The right answer: short access token + refresh-token rotation — issue a new refresh token on each refresh and void the old one; if a used (old) refresh token reappears (indicating concurrent stolen use), revoke the entire token chain immediately. That balances performance with blast-radius control.

2. Why is OAuth 2.0 "not an authentication protocol," and what goes wrong if you use an access token to decide "who the user is"?

An access token expresses authorization: "the bearer is allowed to access a resource." It doesn't guarantee "the bearer is a specific user." The classic bug is confused deputy / token substitution: app A receives an access token valid for it and assumes the corresponding user has logged in here — but that token might have been issued for a different app or audience, and an attacker can inject their own token to impersonate.

OIDC exists to plug this hole: it additionally issues an id_token (with aud=your client_id, iss, sub, nonce), explicitly stating "this identity was issued to your app." So "login" should use the id_token and validate aud/nonce, not treat an access token as an identity credential.

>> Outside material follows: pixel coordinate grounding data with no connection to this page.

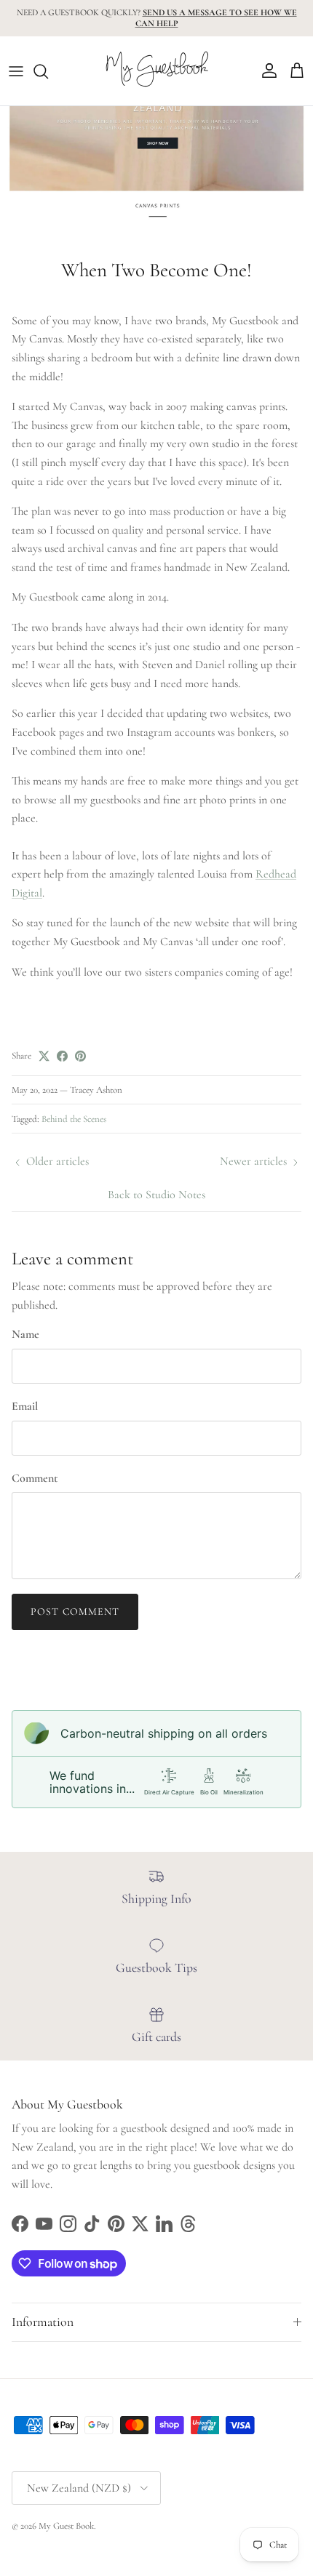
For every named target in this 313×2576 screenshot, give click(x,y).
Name (25, 1334)
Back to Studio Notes (156, 1194)
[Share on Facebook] (62, 1056)
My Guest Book (66, 2526)
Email (25, 1406)
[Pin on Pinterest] (80, 1056)
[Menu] (16, 71)
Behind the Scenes (73, 1119)
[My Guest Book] (156, 71)
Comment (35, 1478)
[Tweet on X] (44, 1056)
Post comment (75, 1611)
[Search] (48, 71)
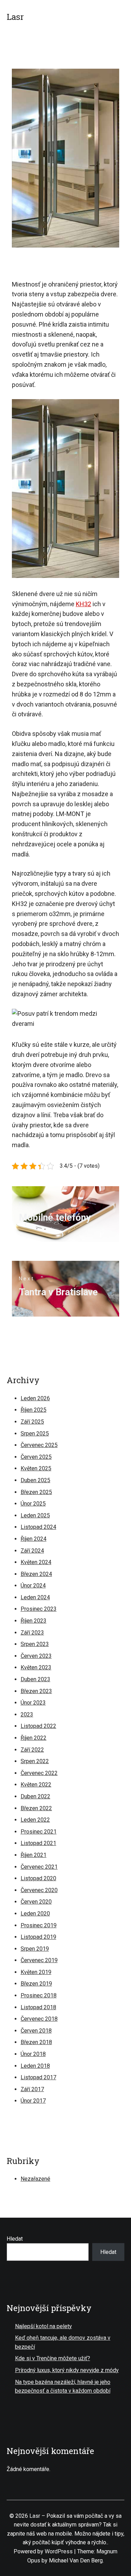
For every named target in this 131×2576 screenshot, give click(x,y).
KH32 (83, 604)
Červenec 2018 (39, 2018)
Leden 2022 (35, 1819)
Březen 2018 (36, 2042)
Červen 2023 (36, 1656)
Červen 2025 (36, 1457)
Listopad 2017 (38, 2077)
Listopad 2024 (38, 1527)
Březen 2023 (36, 1691)
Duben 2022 (35, 1796)
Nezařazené (35, 2178)
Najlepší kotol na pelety (43, 2326)
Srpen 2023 (35, 1644)
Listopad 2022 (38, 1726)
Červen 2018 (36, 2030)
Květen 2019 (36, 1972)
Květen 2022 (36, 1784)
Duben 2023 (35, 1679)
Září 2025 (32, 1421)
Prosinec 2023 (39, 1609)
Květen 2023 (36, 1667)
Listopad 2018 (38, 2007)
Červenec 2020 (39, 1890)
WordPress (59, 2551)
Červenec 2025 (39, 1445)
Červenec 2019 (39, 1960)
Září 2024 (32, 1550)
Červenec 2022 (39, 1773)
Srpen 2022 (35, 1761)
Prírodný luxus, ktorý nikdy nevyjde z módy (67, 2370)
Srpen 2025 (35, 1433)
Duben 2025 (35, 1480)
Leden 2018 (35, 2066)
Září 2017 (32, 2089)
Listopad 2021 (38, 1843)
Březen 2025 (36, 1492)
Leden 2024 (35, 1597)
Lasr (15, 16)
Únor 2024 (33, 1585)
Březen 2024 (36, 1574)
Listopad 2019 (38, 1937)
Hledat (15, 2238)
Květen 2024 (36, 1562)
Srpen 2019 (35, 1948)
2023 (27, 1714)
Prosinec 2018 (39, 1995)
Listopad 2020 (38, 1878)
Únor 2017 (33, 2100)
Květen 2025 (36, 1468)
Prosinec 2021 (39, 1831)
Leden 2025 (35, 1515)
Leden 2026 (35, 1398)
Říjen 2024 (33, 1538)
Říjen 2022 (33, 1738)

3. A frontend dev says "I store the JWT in localStorage and add a CSRF token, so it's safe." What's backwards here?

The attack surfaces are swapped. localStorage's threat is XSS (any injected script can localStorage.getItem the token), whereas a CSRF token defends against CSRF (cross-site forged requests that exploit the browser auto-sending cookies). A token in localStorage is not auto-attached by the browser, so it's barely exposed to CSRF; adding a CSRF token does nothing for its real XSS risk.

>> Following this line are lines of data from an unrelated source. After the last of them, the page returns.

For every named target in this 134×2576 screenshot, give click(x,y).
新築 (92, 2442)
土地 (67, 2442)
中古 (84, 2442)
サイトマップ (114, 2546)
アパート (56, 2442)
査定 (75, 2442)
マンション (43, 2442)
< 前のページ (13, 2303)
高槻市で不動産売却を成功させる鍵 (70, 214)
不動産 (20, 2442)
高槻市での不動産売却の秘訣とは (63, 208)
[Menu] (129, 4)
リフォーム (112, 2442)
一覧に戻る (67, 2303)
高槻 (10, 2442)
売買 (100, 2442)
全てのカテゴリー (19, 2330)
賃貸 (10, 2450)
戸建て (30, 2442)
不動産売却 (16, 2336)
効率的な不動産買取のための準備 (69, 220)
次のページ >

The correct combination is one of two targeted approaches: either httpOnly cookie (blocks XSS reads) + SameSite/CSRF token (blocks CSRF); or store the token in memory (non-persistent, gone on refresh, shrinking the XSS window). The real cure is eliminating XSS itself (CSP, output escaping). Layering on an unrelated defense is just "security theater."

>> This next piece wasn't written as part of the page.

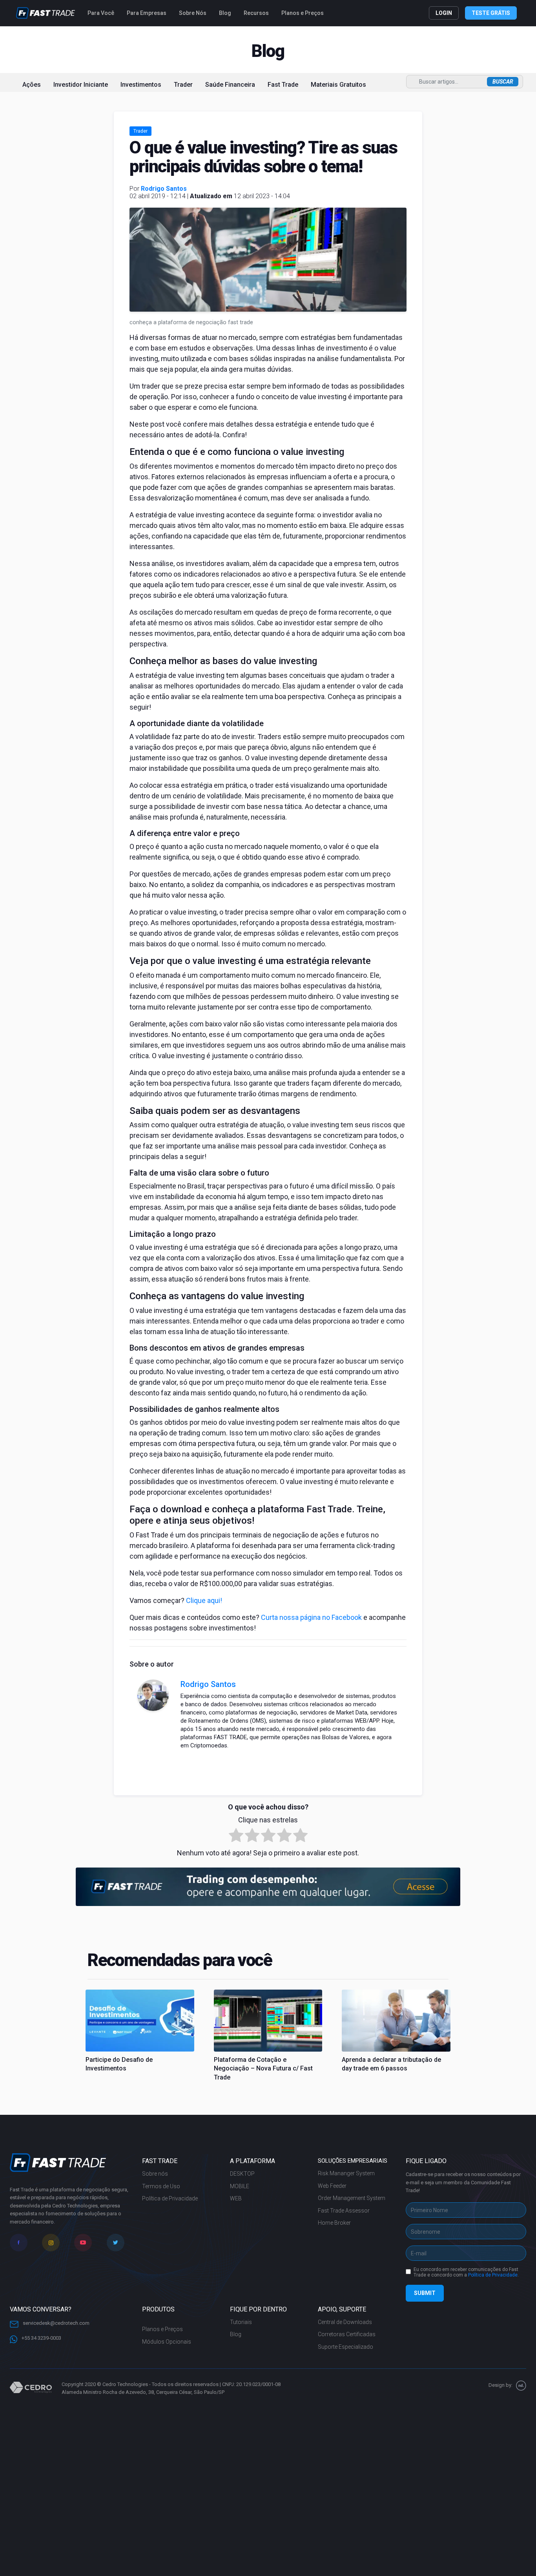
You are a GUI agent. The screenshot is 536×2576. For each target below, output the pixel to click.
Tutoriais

4. A centralized PDP adds a hop per request. On a 5,000-QPS hot path, how do you keep it from becoming a latency and availability bottleneck?

Push policy down + evaluate locally: don't ask a central PDP per request; push policy to a sidecar next to each service (the OPA model) and evaluate against in-memory data — microsecond decisions. The center only distributes policy and collects audit.
Separate data from policy: policy changes slowly and can be cached; permission data (who's in which group) changes fast — sync it incrementally via bundles or cache with short TTL, tolerating second-scale eventual consistency.
Cache decision results: cache the same (user, action, resource) briefly, but weigh that revocation latency = cache TTL.
Explicit failure mode: when the PDP is unreachable, fail-open (allow, availability first) or fail-close (deny, security first)? Security contexts should almost always fail-close, though core read paths may need tiering.

This is isomorphic to Day 2 caching and Day 23 reliability: turn a strongly-consistent central decision into "local cache + async sync" to amortize hot-path cost.

5. Your signing private key leaked. Under stateless JWT, an attacker can forge any user's token. What are the full containment and recovery steps? What fundamental weakness of stateless does this expose?

Containment & recovery: ① rotate the signing key pair immediately — sign with the new private key, publish the new public key (JWKS); ② but if the old public key is still in JWKS/service caches, old forged tokens are still accepted — remove the old kid from JWKS and force verifiers to refresh; ③ reject all tokens signed with the old kid, effectively forcing everyone to re-login; ④ audit tokens issued during the window for signs of forged abuse.

The fundamental weakness: stateless security rests entirely on the secrecy of the signing key — the key is a single point. Once leaked, the blast radius is "every user since the last rotation," and because the system doesn't consult a store, it can't distinguish a "real token" from one "forged with the leaked key." This is exactly why you need periodic key rotation + multiple coexisting kids + private keys in an HSM/KMS that never leaves: turning a single point into a quickly-replaceable, isolatable component. By contrast, leaking a Session store is also bad, but you can invalidate everyone by clearing it — there's no "offline forgery" problem.